▶ [Exercise aim]:
Please print, word for word, every line from the one that contains "Reply to the" through the last line of the records, and nothing else.

═══ Record extracts

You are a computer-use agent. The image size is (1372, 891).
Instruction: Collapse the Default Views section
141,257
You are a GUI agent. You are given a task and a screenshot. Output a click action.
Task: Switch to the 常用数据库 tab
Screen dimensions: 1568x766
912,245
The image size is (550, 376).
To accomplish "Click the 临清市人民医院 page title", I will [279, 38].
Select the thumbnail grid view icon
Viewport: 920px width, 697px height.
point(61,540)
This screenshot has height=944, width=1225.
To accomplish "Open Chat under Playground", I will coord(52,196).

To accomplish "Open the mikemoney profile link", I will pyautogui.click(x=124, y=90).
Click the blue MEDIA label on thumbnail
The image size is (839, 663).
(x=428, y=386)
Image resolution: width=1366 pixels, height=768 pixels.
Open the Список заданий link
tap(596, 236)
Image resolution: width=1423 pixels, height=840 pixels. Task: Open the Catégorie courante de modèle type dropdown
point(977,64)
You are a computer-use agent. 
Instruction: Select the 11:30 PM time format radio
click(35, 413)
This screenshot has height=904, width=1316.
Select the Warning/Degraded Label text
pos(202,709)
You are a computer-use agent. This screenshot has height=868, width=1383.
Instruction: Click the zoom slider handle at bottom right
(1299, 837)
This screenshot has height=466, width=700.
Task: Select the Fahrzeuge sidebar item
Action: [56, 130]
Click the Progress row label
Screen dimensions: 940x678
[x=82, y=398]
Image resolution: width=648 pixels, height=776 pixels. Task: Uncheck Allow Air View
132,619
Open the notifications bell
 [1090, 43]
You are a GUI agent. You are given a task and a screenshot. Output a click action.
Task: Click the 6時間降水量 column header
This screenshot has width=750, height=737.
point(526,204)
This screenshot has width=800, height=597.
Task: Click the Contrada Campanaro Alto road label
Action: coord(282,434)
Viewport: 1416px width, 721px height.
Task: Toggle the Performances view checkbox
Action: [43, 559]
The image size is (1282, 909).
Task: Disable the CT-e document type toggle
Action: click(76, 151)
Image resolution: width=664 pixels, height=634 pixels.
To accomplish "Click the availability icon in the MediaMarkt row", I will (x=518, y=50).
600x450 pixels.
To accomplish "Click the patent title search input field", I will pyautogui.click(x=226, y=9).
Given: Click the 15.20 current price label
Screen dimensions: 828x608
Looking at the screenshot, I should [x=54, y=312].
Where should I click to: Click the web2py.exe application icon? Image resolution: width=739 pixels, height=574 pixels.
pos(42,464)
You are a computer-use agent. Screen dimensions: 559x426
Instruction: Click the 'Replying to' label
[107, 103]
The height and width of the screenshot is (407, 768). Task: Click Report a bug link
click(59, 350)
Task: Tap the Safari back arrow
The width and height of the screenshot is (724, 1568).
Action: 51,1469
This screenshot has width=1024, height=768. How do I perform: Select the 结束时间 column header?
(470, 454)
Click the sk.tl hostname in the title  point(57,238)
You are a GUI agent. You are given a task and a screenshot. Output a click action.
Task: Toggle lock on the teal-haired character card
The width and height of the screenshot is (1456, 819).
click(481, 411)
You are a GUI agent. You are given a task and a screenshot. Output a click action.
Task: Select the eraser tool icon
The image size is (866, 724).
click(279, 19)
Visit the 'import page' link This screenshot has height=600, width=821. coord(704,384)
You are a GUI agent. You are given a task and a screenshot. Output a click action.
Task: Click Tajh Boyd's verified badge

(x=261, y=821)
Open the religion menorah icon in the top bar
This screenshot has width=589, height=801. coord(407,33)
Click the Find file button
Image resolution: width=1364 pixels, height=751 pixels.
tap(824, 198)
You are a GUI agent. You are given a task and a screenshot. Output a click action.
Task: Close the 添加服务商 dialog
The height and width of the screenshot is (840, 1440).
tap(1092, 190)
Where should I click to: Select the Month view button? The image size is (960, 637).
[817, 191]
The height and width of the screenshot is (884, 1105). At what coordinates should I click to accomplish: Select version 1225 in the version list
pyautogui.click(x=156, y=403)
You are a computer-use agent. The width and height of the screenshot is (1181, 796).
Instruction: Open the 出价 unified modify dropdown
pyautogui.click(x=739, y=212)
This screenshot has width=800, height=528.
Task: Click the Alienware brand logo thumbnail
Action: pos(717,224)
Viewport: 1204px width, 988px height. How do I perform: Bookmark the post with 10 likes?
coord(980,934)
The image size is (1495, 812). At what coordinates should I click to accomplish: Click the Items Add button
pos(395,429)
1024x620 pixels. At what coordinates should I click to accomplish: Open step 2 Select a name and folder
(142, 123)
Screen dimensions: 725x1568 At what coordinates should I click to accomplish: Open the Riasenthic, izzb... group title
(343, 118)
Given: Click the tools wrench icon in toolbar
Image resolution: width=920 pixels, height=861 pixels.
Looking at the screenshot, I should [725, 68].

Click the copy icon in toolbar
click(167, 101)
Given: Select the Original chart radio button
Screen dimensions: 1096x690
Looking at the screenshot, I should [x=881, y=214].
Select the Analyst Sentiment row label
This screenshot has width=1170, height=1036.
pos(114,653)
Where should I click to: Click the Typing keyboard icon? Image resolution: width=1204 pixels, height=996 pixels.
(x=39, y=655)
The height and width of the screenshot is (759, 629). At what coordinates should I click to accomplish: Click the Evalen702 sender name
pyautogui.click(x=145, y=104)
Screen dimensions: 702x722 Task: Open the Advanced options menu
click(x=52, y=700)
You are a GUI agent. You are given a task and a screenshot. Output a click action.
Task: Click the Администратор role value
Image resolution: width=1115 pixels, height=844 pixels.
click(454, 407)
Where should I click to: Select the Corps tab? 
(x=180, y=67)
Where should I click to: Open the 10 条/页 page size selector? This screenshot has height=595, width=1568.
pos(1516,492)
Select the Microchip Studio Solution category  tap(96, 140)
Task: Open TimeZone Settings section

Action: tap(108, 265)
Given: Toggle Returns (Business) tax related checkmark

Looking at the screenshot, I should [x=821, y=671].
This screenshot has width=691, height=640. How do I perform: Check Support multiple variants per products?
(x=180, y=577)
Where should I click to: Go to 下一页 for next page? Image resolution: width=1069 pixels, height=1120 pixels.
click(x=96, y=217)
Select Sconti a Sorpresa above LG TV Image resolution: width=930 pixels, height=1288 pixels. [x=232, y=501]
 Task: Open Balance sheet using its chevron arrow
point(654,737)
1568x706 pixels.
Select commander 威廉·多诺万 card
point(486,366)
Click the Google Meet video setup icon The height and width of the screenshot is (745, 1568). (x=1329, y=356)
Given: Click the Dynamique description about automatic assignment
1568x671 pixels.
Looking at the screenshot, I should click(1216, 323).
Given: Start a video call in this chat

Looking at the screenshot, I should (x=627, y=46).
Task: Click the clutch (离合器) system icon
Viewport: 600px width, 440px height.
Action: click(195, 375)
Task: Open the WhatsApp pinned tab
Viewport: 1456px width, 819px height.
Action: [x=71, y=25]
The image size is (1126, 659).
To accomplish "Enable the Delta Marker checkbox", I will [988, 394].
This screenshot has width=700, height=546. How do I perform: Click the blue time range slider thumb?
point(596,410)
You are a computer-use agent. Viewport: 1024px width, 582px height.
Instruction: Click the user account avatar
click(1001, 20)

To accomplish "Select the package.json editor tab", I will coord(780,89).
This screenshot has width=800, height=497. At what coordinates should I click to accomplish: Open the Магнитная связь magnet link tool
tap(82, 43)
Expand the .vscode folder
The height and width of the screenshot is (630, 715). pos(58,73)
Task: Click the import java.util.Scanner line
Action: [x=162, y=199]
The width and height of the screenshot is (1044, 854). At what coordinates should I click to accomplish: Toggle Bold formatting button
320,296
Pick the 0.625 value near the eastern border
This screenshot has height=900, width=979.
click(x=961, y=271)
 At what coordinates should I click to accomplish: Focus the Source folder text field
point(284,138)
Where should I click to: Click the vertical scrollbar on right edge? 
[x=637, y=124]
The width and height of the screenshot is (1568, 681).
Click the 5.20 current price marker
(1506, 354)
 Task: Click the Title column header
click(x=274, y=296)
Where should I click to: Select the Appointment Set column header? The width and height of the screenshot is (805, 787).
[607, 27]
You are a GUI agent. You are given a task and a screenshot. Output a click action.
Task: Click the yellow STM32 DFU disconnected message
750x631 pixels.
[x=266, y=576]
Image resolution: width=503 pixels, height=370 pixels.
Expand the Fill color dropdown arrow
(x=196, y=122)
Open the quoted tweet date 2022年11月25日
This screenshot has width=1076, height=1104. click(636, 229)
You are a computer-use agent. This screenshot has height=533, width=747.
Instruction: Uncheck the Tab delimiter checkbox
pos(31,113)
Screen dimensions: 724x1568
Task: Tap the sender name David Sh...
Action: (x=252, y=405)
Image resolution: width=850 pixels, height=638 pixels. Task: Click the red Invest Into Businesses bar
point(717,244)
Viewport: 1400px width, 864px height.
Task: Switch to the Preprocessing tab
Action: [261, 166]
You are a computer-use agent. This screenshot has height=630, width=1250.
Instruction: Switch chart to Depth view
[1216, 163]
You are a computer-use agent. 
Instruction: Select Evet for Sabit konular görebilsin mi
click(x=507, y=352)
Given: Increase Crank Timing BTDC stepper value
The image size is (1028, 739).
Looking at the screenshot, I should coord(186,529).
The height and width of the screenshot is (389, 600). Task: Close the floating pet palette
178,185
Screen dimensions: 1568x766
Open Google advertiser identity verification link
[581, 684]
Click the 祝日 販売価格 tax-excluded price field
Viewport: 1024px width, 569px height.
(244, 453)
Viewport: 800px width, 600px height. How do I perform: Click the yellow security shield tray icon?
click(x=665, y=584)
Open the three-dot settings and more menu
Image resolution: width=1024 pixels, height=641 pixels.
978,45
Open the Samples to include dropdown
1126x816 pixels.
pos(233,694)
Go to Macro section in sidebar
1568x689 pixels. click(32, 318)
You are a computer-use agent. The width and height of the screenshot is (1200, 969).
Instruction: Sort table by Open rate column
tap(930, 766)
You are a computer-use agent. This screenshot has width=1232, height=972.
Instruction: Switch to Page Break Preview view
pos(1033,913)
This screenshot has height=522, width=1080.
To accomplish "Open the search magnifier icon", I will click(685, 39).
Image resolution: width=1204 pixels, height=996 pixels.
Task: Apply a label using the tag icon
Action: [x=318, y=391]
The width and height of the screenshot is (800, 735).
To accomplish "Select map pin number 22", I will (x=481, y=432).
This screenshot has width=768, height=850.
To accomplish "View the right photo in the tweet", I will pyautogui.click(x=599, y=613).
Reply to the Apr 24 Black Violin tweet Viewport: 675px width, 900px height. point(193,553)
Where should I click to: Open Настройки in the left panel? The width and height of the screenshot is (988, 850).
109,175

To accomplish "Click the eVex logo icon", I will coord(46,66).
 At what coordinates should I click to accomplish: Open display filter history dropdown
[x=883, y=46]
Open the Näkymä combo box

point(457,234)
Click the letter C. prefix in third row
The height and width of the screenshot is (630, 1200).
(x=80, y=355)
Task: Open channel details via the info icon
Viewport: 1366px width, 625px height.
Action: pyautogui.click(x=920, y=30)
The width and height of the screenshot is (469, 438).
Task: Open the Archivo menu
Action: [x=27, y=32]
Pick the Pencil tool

══════

▶ [Answer to this task]:
Reply to the Apr 24 Black Violin tweet Viewport: 675px width, 900px height. point(193,553)
Where should I click to: Open Настройки in the left panel? The width and height of the screenshot is (988, 850).
109,175

To accomplish "Click the eVex logo icon", I will coord(46,66).
 At what coordinates should I click to accomplish: Open display filter history dropdown
[x=883, y=46]
Open the Näkymä combo box

point(457,234)
Click the letter C. prefix in third row
The height and width of the screenshot is (630, 1200).
(x=80, y=355)
Task: Open channel details via the info icon
Viewport: 1366px width, 625px height.
Action: pyautogui.click(x=920, y=30)
The width and height of the screenshot is (469, 438).
Task: Open the Archivo menu
Action: [x=27, y=32]
Pick the Pencil tool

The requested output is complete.